TASK
Nothing but the lines below between the line holding "This screenshot has width=990, height=573." and the line holding "Click the installation", inclusive, should appear in the answer, each set down exactly.
=== LISTED RECORDS ===
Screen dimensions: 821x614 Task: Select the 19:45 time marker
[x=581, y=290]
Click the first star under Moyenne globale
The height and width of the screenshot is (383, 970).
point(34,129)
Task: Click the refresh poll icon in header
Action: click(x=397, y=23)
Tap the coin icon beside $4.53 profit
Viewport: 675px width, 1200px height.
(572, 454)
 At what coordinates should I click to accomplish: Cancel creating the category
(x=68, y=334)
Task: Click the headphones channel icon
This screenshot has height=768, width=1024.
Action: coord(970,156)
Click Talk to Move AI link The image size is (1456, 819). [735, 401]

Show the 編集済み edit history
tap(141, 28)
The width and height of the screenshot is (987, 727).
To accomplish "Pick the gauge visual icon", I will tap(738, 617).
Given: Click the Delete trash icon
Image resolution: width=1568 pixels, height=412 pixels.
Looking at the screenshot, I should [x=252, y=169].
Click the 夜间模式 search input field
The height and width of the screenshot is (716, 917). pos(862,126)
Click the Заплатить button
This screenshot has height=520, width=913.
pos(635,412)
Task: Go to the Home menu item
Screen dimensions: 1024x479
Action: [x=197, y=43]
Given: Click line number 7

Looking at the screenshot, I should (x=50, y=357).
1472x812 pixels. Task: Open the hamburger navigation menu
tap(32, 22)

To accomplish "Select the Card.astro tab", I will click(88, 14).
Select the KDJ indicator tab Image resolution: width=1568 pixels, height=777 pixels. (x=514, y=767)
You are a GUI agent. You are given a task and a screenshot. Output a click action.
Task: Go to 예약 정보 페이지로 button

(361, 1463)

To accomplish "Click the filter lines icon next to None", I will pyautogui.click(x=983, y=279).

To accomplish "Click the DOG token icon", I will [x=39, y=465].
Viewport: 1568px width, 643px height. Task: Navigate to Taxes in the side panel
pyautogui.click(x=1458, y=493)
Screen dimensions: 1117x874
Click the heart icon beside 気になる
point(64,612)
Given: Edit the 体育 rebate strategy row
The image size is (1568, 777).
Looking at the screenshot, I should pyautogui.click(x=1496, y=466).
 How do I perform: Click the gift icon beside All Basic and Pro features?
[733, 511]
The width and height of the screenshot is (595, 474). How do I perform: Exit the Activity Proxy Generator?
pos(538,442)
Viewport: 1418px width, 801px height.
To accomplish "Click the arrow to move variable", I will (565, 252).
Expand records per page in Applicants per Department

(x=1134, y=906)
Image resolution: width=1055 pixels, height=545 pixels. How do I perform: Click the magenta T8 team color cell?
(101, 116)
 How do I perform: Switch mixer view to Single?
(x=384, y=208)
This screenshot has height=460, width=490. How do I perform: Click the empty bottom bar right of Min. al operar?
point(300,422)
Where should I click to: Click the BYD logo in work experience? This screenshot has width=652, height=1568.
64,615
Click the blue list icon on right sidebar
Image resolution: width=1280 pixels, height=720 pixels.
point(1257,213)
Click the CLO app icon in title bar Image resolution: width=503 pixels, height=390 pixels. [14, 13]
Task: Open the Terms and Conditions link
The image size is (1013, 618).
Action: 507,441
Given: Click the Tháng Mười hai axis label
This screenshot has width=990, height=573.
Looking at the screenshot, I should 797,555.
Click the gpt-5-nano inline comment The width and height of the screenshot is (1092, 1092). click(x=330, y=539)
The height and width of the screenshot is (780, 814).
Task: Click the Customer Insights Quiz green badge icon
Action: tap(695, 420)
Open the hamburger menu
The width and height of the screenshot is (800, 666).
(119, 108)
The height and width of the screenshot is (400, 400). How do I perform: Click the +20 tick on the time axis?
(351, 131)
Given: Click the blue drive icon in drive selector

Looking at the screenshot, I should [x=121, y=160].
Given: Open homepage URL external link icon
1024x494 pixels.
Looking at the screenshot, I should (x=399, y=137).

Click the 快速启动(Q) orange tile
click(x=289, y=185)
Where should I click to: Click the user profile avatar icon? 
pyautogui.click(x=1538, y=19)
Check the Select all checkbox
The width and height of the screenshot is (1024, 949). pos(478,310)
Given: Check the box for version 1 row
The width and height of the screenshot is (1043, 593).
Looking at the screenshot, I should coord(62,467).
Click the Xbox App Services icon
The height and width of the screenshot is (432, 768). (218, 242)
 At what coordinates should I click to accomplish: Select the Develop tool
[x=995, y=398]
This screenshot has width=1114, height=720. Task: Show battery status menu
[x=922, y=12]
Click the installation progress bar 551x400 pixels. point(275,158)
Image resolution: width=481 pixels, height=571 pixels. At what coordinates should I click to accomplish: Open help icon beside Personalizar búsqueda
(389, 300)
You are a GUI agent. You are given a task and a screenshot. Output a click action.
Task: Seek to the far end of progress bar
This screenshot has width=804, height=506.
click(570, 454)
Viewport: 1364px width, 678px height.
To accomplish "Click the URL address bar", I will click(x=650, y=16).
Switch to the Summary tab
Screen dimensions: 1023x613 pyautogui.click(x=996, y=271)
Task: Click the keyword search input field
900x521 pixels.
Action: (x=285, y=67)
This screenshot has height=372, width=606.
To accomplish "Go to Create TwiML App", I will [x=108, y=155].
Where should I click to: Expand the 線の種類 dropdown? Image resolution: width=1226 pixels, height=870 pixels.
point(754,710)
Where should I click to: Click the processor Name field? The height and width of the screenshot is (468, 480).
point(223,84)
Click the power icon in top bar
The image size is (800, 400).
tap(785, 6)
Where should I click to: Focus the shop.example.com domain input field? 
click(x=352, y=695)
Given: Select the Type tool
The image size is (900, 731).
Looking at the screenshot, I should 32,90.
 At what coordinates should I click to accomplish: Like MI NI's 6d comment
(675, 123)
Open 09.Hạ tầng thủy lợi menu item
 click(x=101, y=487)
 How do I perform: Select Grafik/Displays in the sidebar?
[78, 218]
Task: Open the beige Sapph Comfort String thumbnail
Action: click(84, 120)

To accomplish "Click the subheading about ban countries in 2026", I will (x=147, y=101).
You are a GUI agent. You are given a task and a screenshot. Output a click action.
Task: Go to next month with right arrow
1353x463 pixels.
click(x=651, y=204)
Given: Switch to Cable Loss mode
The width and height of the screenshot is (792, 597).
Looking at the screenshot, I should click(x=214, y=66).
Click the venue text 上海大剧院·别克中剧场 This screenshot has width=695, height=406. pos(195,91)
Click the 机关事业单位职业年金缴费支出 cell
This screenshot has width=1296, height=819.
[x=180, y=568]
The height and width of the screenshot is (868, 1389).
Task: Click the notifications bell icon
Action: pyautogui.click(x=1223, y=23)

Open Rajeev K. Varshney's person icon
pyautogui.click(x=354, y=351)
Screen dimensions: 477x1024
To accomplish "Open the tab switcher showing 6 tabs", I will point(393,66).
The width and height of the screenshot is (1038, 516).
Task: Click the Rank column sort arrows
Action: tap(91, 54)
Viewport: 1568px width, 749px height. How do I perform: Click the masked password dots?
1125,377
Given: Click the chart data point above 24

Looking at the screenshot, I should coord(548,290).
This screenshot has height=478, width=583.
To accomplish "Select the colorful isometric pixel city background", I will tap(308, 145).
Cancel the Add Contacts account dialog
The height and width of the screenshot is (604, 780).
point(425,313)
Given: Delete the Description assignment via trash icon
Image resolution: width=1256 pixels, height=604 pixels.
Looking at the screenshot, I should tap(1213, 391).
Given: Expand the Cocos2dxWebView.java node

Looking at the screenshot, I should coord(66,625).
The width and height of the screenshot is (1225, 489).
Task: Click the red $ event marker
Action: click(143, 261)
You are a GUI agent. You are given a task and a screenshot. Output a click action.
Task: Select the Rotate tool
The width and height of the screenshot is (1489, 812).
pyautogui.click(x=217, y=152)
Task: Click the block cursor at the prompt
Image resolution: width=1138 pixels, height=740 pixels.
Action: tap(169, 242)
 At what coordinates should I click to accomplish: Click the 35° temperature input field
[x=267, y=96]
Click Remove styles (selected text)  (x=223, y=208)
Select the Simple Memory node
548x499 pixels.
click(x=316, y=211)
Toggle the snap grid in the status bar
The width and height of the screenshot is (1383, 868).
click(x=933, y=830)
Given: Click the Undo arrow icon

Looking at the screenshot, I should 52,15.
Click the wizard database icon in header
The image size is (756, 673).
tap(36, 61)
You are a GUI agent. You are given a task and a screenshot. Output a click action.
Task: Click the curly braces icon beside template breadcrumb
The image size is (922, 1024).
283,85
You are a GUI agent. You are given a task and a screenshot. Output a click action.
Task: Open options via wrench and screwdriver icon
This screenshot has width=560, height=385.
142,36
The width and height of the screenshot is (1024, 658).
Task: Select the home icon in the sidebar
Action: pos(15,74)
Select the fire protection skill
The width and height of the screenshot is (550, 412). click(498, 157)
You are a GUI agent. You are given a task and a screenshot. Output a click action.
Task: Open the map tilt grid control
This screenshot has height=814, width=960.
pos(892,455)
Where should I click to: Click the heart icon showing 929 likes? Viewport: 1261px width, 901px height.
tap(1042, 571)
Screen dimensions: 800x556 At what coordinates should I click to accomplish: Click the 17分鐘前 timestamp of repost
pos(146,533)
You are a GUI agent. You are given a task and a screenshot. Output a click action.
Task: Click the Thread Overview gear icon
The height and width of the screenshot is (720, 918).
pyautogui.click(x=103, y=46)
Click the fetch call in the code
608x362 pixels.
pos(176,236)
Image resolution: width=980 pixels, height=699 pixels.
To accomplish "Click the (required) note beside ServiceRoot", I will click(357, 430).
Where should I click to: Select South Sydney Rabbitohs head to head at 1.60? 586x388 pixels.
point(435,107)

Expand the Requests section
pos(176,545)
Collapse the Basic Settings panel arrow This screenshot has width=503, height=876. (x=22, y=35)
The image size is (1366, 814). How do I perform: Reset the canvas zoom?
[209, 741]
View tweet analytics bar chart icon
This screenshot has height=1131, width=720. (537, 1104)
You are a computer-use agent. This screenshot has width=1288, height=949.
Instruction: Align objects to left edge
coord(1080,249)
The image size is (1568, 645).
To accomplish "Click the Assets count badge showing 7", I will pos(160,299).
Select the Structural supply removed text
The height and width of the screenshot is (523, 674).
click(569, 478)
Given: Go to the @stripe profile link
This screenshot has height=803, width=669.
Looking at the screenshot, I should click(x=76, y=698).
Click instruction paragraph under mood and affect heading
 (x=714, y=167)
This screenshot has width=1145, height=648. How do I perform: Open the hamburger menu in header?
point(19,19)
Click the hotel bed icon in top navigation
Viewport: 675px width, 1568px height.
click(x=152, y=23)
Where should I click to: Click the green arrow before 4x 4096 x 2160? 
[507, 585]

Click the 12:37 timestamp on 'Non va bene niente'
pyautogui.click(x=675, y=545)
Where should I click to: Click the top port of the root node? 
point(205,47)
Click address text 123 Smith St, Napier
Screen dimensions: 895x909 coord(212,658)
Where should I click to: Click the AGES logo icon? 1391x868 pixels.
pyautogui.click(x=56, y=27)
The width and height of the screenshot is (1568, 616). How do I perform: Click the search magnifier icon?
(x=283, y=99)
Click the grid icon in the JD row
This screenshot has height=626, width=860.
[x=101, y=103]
===
PROBLEM SOLUTION
This screenshot has width=990, height=573.
Looking at the screenshot, I should 797,555.
Click the gpt-5-nano inline comment The width and height of the screenshot is (1092, 1092). click(x=330, y=539)
The height and width of the screenshot is (780, 814).
Task: Click the Customer Insights Quiz green badge icon
Action: tap(695, 420)
Open the hamburger menu
The width and height of the screenshot is (800, 666).
(119, 108)
The height and width of the screenshot is (400, 400). How do I perform: Click the +20 tick on the time axis?
(351, 131)
Given: Click the blue drive icon in drive selector

Looking at the screenshot, I should [x=121, y=160].
Given: Open homepage URL external link icon
1024x494 pixels.
Looking at the screenshot, I should (x=399, y=137).

Click the 快速启动(Q) orange tile
click(x=289, y=185)
Where should I click to: Click the user profile avatar icon? 
pyautogui.click(x=1538, y=19)
Check the Select all checkbox
The width and height of the screenshot is (1024, 949). pos(478,310)
Given: Check the box for version 1 row
The width and height of the screenshot is (1043, 593).
Looking at the screenshot, I should coord(62,467).
Click the Xbox App Services icon
The height and width of the screenshot is (432, 768). (218, 242)
 At what coordinates should I click to accomplish: Select the Develop tool
[x=995, y=398]
This screenshot has width=1114, height=720. Task: Show battery status menu
[x=922, y=12]
Click the installation progress bar 551x400 pixels. point(275,158)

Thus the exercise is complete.